PROBLEM DESCRIPTION: Word for word, restate the lines from the one holding "The image size is (1456, 819)." through the end of the data below, including both endpoints and nothing more.

MATERIAL PROVIDED:
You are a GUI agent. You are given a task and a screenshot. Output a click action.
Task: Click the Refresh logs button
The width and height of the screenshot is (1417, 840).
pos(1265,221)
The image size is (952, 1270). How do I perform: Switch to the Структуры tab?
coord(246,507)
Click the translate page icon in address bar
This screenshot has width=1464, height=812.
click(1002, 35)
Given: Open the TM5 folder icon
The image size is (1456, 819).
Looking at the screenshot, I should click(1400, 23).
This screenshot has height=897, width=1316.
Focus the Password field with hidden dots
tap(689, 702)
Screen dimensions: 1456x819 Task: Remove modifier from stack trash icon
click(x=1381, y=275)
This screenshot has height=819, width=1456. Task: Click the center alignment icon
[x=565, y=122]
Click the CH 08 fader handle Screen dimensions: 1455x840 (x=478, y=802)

SOLVED PROBLEM:
The image size is (1456, 819).
Looking at the screenshot, I should click(1400, 23).
This screenshot has height=897, width=1316.
Focus the Password field with hidden dots
tap(689, 702)
Screen dimensions: 1456x819 Task: Remove modifier from stack trash icon
click(x=1381, y=275)
This screenshot has height=819, width=1456. Task: Click the center alignment icon
[x=565, y=122]
Click the CH 08 fader handle Screen dimensions: 1455x840 (x=478, y=802)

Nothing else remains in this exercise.